Other tricks include --no-addresses --no-show-raw-insn, which make the disassembly decently diffable.


Nice. Thanks for the tip


If you don't care about source lines, I find radare2 has a really good disassembler (in graph mode)

It's meant for reverse engineering but I use it for debugging purposes too


It would probably be worth mentioning that this is for Go in the title.


I'd imagine it would work for any binary with debug symbols, even though the tool is written in go?

Though I haven't tried it, on mobile right now.


I’m not so sure. From the article, the author mentions that they’re using an internal library from the Go compiler for the disassembly.


Yeah, at the moment, unfortunately only works for Go.

But implementing a different backend (e.g. llvm-symbolizer, objdump etc.) shouldn't be too difficult. The main things it needs to do are 1. list the decompilable symbols in the file, 2. disassemble and pull in the relevant source code.

The UI part doesn't care whether it's Go or not.


I tried it with C and it does not work. So I guess it is go-specific indeed.


Did you have debug symbols? I assume you probably passed -g, but the debug info can still not be compatible sometimes. I know when using lldb I sometimes have to force dwarf debug info or -ggdb to get it working.


Yeah I just tried it too. It did disassemble it and showed jumps, but no source code. It also didn't resolve calls to functions like printf.

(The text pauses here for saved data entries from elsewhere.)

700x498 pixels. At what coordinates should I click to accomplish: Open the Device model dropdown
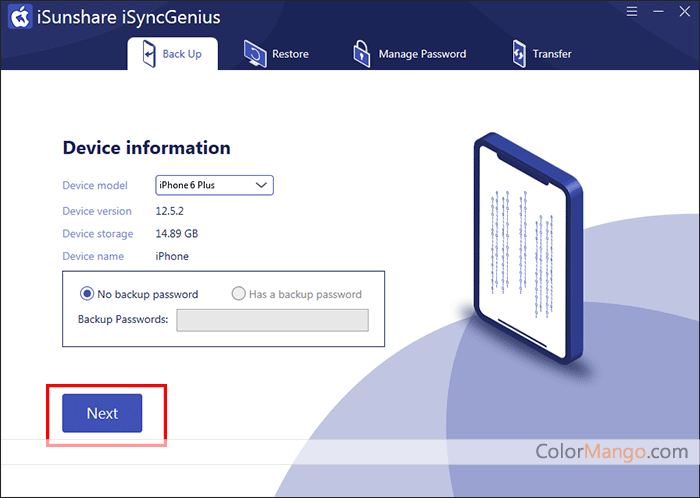214,185
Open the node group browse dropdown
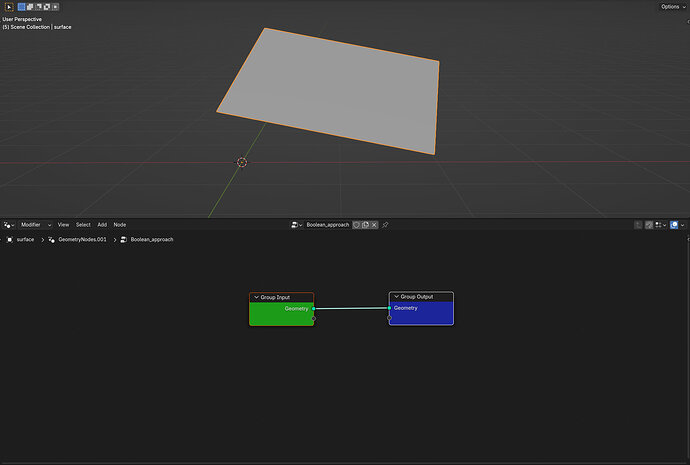 point(296,225)
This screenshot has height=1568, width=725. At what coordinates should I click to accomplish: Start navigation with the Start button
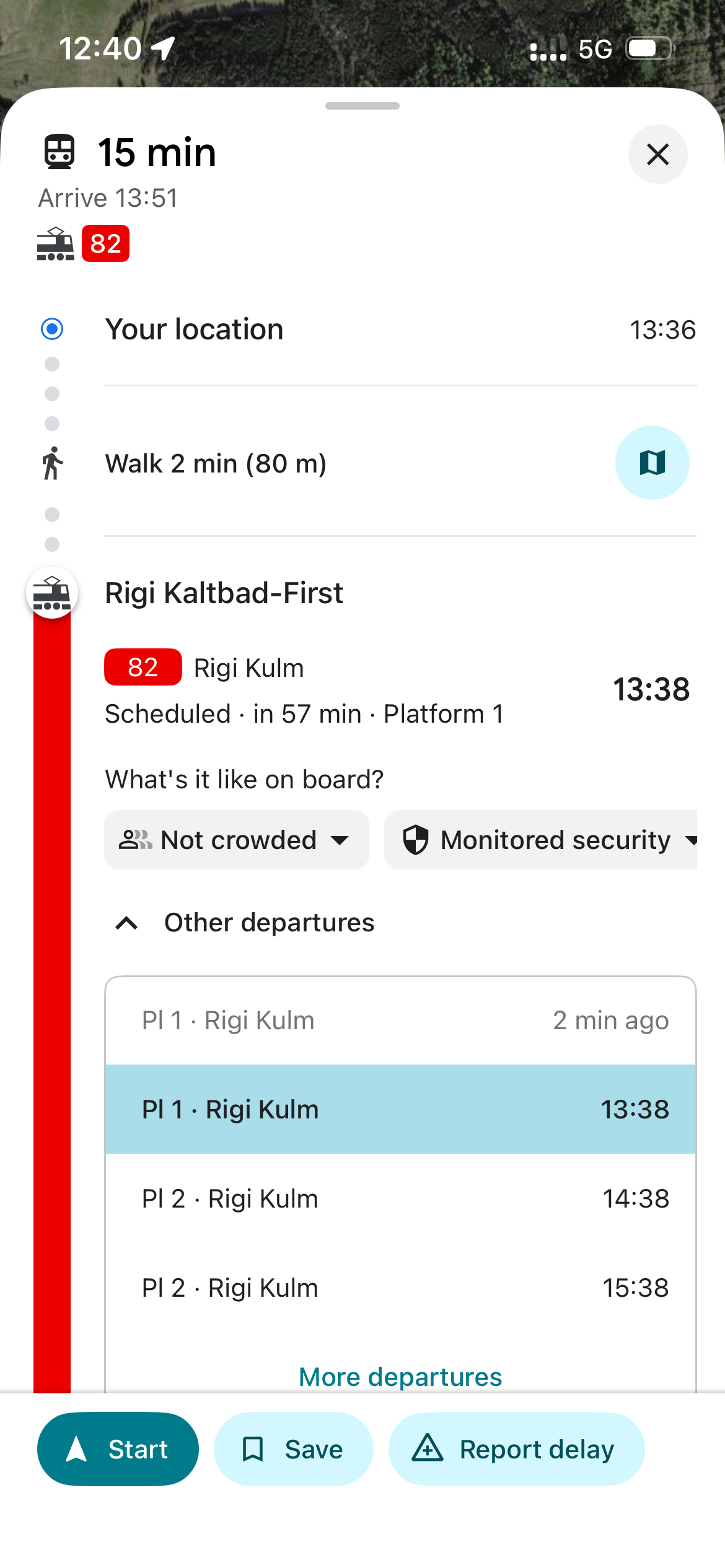[118, 1449]
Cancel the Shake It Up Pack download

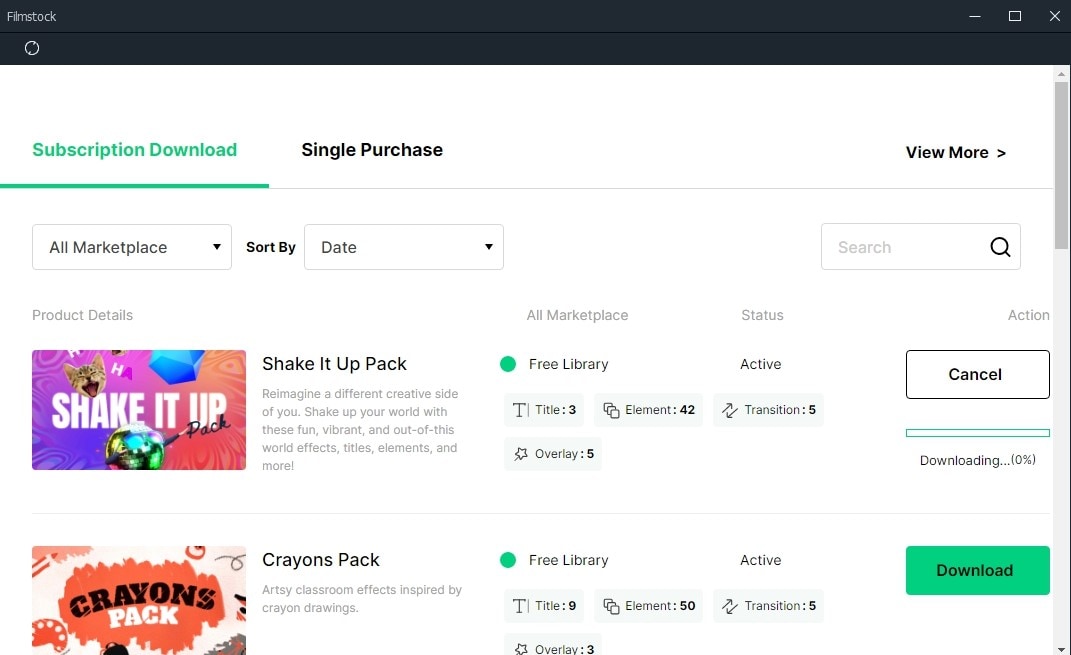pos(977,374)
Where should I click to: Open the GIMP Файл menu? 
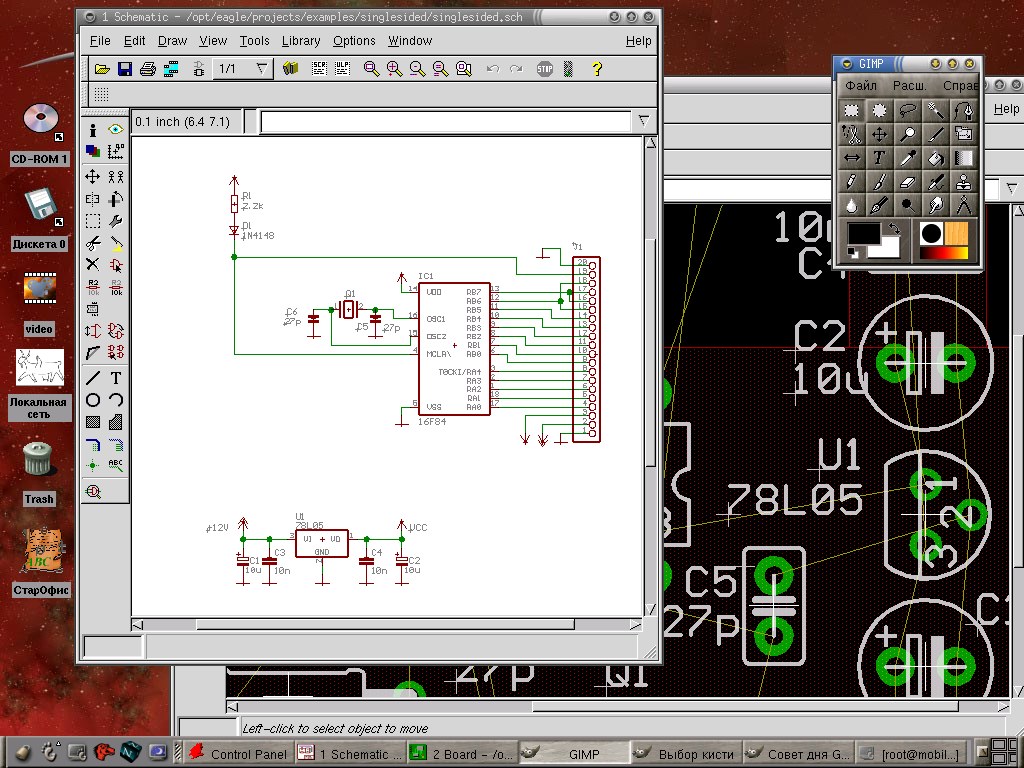pyautogui.click(x=861, y=86)
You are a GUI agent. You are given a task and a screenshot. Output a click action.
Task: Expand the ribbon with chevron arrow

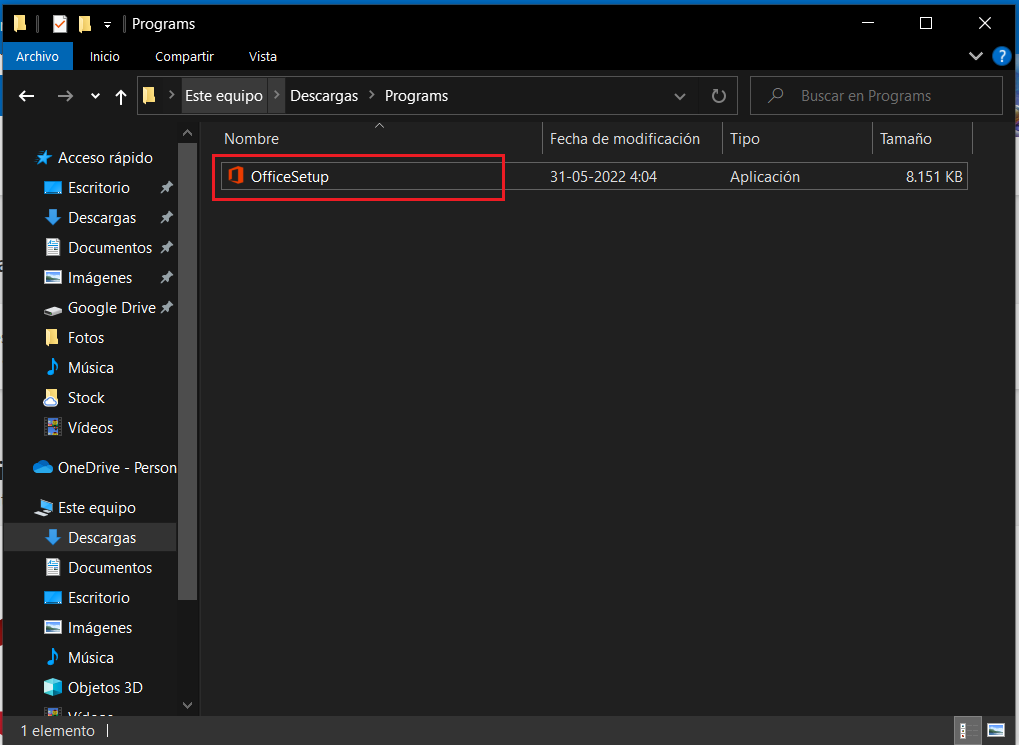[x=976, y=56]
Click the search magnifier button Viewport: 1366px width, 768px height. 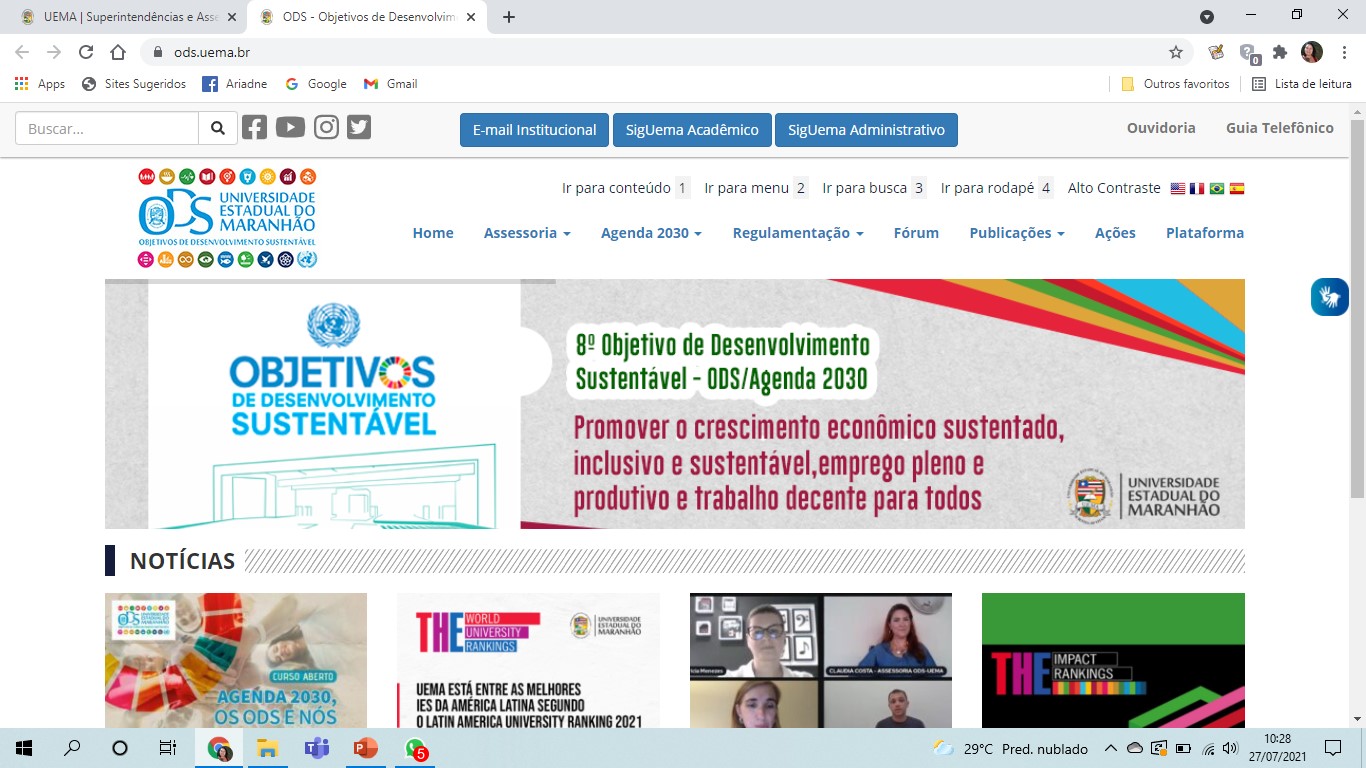[x=218, y=129]
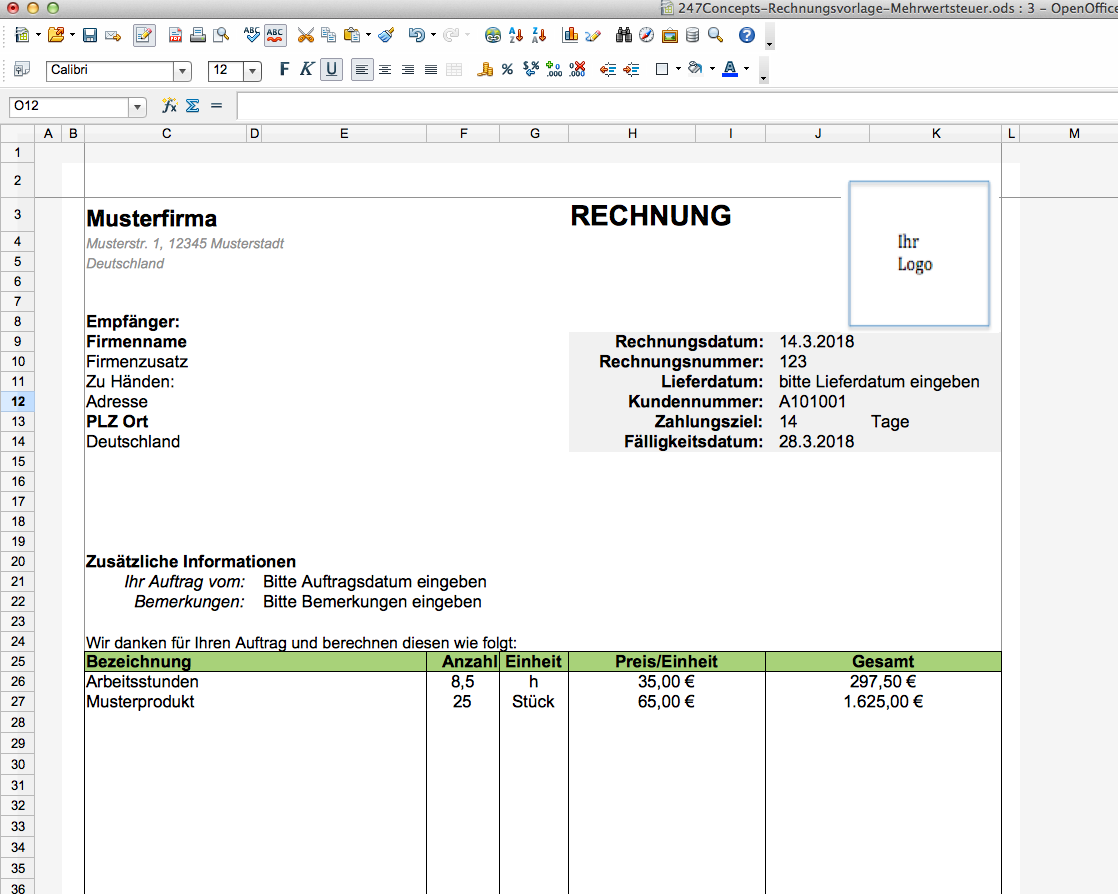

Can it demangle non-Go identifiers?


Love lensm! I've used it on several occasions to teach people about inlining, bounds check removals, and other performance related topics that are best highlighted by actually seeing differences in assembly. I find it's easier for people to understand what is actually happening under the hood than just tell them "do this and it's faster".

I also highly recommend following the creator. I'm always impressed with anything Egon creates.


Previous threads about lensm

https://news.ycombinator.com/item?id=32138111 - Lensm, a Tool for Viewing Disassembly (2022)

https://news.ycombinator.com/item?id=32133394 - Lensm: Go Assembly and Source Viewer (2022)


I like the name, it reminds me of Lensman - the classic sci-fi series that inspired the first video game Spacewar!


Looks a lot like the P4Merge diffing window: https://www.perforce.com/manuals/p4merge/Content/P4Merge/dif...


This would be great for reversing tools such as IDA and Binary Ninja!